Madiha Tahir

Madiha Tahir is an Assistant Professor of American Studies and the co-director of the Yale Ethnography Hub. She is an interdisciplinary scholar of technology and war with interest and expertise in digital war, surveillance, militarism, and empire and technology studies from below. Her work intersects the anthropology of war with insights from the fields of postcolonial, South Asian, and Black Studies literatures to reframe our understanding of technology, war, and US imperialism. For the 2023–2024 academic year, Tahir is also a Whitney Humanities Faculty Fellow.

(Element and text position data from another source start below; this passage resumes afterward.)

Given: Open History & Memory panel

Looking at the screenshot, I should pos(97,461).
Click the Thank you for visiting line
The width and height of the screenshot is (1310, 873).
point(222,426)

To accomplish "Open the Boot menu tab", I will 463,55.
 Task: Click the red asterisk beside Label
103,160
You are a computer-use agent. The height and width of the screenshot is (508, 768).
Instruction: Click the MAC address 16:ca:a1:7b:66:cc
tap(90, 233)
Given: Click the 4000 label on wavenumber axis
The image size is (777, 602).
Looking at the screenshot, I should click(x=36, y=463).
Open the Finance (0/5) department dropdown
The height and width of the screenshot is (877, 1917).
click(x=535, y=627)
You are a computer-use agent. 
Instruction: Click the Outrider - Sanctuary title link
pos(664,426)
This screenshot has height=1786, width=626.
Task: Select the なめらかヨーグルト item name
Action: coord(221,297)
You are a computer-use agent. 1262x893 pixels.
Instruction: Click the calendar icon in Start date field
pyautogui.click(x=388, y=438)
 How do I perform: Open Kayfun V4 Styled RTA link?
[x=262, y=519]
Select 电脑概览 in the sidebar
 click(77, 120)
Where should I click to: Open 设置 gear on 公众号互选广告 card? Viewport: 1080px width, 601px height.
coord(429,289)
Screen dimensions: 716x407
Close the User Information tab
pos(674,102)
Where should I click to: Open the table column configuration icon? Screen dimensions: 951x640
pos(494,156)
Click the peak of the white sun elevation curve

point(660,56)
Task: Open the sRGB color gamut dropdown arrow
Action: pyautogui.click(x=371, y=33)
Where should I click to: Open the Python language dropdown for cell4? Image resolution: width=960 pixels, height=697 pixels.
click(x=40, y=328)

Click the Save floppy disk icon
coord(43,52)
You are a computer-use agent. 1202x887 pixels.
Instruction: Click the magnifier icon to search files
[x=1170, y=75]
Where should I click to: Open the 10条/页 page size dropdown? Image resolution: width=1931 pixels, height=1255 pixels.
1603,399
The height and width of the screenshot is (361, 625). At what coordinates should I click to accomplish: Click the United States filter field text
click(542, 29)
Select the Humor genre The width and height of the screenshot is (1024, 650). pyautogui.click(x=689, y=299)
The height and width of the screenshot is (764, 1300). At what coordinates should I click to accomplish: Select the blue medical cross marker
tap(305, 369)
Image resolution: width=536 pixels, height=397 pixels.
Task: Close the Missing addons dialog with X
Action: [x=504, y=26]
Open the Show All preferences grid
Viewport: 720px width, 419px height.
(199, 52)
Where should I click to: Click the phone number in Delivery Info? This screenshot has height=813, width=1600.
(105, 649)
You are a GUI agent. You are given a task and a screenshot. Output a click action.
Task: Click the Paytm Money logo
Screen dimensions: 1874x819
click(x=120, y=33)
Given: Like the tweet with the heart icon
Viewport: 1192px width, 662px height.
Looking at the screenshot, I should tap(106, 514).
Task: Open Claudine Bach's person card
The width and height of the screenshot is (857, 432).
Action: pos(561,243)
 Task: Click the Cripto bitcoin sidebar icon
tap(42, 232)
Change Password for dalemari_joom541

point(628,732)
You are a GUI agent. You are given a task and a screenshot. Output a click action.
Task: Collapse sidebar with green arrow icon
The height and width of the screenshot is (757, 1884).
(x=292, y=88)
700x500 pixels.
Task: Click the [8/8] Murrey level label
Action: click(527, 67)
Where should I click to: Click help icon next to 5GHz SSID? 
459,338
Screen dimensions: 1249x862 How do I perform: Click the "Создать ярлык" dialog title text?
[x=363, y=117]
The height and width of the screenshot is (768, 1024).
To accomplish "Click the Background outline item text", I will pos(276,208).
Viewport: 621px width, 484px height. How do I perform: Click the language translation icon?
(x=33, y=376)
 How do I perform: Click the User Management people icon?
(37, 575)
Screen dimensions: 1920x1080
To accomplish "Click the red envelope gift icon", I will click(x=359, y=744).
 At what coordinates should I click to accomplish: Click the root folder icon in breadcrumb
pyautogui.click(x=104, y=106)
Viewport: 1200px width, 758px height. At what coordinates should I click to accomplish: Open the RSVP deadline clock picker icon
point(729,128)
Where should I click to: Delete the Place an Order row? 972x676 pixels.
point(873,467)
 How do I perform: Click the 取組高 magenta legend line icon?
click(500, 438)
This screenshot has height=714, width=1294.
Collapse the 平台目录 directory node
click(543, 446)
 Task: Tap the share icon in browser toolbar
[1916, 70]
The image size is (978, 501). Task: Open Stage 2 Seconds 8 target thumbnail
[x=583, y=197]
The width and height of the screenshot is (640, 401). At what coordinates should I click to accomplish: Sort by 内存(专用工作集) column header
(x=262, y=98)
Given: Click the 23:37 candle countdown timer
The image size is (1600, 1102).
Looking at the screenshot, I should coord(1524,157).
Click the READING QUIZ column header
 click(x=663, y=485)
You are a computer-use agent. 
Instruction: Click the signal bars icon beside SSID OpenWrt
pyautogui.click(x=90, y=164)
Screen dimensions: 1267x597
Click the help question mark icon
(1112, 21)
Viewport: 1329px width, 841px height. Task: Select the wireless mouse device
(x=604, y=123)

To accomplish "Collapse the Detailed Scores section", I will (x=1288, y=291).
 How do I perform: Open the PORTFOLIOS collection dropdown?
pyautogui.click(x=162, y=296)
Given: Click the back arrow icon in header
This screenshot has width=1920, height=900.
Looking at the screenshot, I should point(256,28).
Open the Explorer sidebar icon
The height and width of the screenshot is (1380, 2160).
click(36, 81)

Tahir’s current book project explores U.S. drone warfare and transnational militarism in the Pakistan-Afghanistan borderlands. She is currently also pursuing a collaborative, multimodal project on the afterlives of the ‘war on terror’ funded by Columbia University’s Brown Institute for Media Innovation. Tahir is the co-editor of Public Culture’s special issue “Violence and Policing” (2019) and the co-curator, with Adrien Zakar, of Technologies of War, a public humanities virtual series of ongoing conversations on the role of the humanities in the wake of the war(s).

A former journalist, she is the director of Wounds of Waziristan, a short documentary essay film that tracks two drone survivors as they reflect on the afterlife of bombardment. She is also the co-founder of the South Asian bilingual, online journal Tanqeed with Mahvish Ahmad, and the co-editor of Dispatches from Pakistan (University of Minnesota Press).

Before coming to Yale, Tahir was a Mellon Postdoctoral Research Fellow at the Center for Imagination in the Borderlands at ASU. She received her Ph.D. from Columbia University.